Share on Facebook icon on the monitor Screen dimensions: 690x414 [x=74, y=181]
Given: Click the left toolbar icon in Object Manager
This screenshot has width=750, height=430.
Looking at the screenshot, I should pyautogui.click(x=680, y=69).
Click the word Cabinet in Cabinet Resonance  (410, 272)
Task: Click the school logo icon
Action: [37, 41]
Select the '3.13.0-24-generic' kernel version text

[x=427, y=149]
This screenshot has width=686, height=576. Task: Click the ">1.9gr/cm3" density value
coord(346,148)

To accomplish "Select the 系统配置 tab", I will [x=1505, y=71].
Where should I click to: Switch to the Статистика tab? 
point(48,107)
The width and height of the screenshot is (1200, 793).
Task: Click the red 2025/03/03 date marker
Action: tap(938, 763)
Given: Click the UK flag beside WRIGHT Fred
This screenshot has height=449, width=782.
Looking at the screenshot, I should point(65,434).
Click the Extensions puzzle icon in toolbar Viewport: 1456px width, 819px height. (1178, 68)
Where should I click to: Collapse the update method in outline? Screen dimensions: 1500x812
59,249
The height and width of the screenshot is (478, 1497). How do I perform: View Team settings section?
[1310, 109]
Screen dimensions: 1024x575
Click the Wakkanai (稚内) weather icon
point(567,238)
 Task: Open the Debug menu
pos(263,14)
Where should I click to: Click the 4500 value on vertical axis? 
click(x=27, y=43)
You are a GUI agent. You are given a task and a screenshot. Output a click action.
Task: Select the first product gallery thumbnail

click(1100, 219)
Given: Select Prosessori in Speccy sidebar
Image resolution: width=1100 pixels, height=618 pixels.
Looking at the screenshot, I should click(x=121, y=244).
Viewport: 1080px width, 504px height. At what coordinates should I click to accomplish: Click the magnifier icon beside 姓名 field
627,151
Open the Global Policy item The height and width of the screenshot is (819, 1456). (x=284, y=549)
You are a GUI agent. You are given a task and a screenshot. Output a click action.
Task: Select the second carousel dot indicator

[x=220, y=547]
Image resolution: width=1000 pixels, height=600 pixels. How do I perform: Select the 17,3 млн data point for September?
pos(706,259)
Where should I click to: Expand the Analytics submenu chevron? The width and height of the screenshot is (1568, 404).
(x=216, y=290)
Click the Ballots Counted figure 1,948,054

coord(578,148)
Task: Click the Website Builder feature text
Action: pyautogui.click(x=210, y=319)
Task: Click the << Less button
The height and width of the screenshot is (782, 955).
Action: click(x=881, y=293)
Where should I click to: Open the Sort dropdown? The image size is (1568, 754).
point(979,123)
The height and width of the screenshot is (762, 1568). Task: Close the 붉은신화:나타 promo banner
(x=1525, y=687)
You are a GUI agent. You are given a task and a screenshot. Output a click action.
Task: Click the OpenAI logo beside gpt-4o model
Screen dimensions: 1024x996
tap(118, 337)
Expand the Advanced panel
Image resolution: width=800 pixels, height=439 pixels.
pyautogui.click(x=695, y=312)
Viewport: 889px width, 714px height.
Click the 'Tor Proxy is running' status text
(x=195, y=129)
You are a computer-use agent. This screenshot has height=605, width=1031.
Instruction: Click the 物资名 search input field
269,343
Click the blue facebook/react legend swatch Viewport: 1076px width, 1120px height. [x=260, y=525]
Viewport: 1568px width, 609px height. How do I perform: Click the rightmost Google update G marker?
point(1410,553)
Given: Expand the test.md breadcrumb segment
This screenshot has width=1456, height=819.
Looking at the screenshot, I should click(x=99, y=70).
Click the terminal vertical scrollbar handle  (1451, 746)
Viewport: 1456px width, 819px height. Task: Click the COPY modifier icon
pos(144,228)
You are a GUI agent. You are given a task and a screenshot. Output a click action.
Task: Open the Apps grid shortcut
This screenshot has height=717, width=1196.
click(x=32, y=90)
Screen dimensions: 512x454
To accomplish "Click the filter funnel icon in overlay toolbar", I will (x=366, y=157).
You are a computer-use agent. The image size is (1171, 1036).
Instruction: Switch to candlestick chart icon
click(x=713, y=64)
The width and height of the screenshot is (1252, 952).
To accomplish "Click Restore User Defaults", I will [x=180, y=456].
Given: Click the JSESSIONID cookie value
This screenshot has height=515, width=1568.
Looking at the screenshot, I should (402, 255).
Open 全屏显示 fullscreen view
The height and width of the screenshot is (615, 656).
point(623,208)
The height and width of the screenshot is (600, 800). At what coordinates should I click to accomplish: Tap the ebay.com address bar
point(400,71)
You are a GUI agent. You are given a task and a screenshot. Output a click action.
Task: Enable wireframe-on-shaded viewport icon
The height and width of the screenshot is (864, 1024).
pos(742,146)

[Your objective] Copy out the lines word for word, starting at the line that contains "Where should I click to: Expand" and ending at the line that contains "Task: Click the Website Builder feature text".

[Response for this exercise]
Where should I click to: Expand the Analytics submenu chevron? The width and height of the screenshot is (1568, 404).
(x=216, y=290)
Click the Ballots Counted figure 1,948,054

coord(578,148)
Task: Click the Website Builder feature text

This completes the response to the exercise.